BANGKOK: A group of 20 foreign diplomats who visited Myanmar’s Rakhine state, where half a million ethnic Rohingya Muslims fled recent violence, have urged the government to allow access by humanitarian groups and by a United Nations fact-finding mission to investigate allegations of human rights violations.
But the Myanmar president’s spokesman, Zaw Htay, said on Tuesday the government would stick by its earlier decision to bar the UN mission. It has said the group, assembled after similar violence last October, was interfering in Myanmar’s affairs.
The diplomats, taken Monday on a guided government tour of the affected area, said in a joint statement that there was a dire need for humanitarian aid.
The crisis in Rakhine has drawn international concern because of the exodus of more than 500,000 Rohingya to Bangladesh in just a month’s time.

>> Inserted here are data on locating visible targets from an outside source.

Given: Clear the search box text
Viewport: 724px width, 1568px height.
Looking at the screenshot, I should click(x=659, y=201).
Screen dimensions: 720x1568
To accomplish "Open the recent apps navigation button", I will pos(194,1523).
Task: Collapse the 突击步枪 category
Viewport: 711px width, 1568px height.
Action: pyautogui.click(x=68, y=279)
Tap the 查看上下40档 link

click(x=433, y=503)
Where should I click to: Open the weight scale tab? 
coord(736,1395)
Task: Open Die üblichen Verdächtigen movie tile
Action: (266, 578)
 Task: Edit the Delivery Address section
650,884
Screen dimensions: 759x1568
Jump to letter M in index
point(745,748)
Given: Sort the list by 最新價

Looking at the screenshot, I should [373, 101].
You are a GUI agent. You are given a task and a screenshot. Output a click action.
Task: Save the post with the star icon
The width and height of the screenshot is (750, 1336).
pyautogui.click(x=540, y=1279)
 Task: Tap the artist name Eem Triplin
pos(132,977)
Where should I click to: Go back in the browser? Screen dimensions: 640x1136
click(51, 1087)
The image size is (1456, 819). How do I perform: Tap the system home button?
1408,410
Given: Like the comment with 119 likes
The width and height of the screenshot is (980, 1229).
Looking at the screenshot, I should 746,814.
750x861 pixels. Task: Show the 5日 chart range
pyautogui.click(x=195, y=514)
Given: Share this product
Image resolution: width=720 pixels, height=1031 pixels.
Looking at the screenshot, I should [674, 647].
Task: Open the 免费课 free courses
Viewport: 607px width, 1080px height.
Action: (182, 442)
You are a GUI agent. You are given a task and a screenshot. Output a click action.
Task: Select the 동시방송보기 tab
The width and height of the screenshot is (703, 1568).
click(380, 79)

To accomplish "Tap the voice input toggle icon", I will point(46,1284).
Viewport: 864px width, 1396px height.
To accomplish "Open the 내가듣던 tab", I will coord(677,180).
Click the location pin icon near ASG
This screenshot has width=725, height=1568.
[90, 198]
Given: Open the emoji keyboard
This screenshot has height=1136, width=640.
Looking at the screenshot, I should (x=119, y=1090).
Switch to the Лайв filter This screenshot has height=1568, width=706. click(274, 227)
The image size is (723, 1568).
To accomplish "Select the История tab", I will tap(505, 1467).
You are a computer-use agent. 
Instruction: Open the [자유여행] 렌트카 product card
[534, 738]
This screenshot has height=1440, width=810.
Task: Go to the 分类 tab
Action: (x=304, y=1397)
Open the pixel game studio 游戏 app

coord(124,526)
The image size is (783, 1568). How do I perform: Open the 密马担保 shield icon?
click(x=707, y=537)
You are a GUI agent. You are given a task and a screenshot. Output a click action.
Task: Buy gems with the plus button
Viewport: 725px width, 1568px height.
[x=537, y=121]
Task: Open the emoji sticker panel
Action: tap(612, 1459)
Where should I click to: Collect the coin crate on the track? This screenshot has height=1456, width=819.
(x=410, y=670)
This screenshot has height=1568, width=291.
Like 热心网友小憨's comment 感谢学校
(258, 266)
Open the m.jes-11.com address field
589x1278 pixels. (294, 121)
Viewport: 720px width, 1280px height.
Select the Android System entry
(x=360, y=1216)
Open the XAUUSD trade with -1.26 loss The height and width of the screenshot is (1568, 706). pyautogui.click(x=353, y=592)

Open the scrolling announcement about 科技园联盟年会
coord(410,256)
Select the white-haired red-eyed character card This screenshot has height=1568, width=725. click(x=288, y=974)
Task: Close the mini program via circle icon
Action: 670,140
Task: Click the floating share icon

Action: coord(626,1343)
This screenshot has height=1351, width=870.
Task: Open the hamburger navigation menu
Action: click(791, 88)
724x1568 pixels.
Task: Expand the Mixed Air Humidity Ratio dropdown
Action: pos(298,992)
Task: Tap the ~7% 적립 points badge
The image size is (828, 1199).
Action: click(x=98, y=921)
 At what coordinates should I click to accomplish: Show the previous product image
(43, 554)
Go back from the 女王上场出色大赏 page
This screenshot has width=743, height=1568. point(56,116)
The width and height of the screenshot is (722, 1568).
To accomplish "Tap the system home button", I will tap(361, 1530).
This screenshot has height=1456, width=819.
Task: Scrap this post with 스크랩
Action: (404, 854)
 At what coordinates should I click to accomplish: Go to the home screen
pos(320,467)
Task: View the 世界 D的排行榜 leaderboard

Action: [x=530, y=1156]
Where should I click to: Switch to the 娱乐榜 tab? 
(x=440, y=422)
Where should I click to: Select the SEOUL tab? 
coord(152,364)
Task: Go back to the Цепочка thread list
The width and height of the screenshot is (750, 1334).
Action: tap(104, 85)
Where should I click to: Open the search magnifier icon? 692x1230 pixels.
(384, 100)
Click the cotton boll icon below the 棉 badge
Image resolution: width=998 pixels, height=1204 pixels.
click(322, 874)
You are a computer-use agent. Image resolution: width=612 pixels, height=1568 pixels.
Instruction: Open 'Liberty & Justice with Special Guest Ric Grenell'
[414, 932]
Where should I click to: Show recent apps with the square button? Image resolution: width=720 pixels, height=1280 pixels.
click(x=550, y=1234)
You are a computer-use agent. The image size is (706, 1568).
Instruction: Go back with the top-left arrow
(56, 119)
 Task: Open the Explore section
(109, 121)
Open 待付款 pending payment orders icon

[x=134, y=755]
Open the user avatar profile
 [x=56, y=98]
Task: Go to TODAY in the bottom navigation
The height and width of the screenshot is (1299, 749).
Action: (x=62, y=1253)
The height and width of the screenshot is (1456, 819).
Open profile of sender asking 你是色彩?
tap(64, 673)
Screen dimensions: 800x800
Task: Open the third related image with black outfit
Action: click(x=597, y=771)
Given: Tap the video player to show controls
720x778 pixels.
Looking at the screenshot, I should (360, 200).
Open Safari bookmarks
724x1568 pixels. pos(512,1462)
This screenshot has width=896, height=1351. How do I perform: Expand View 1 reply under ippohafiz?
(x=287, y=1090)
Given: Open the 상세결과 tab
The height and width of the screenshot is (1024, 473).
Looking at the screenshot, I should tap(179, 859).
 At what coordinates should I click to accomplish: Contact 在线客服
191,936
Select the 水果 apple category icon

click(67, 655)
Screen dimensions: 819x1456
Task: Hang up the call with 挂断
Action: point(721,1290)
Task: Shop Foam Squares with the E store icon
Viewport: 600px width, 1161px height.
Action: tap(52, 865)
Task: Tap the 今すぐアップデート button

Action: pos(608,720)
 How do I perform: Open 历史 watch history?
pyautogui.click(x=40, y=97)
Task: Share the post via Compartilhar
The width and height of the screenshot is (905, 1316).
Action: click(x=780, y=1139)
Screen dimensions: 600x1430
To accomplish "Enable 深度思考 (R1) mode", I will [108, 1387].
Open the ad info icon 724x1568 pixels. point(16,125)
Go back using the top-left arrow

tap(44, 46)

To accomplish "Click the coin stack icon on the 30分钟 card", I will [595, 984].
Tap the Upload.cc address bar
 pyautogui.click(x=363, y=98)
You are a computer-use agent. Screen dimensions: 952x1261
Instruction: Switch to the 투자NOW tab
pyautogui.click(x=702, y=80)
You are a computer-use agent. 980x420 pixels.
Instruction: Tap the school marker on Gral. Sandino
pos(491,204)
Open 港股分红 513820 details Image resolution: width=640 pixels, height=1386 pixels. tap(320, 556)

The violence began when the army retaliated for raids on government security posts on Aug. 25 by the Arakan Rohingya Salvation Army, an insurgent group.
Human rights groups charge that the army has abused and killed civilians and burned down thousands of homes.
The diplomats’ statement condemned the insurgents’ initial attacks as well as the violence that followed it.
“We saw villages which had been burned to the ground and emptied of inhabitants. The violence must stop,” it said. “The security forces have an obligation to protect all people in Rakhine without discrimination and to take measures to prevent acts of arson.”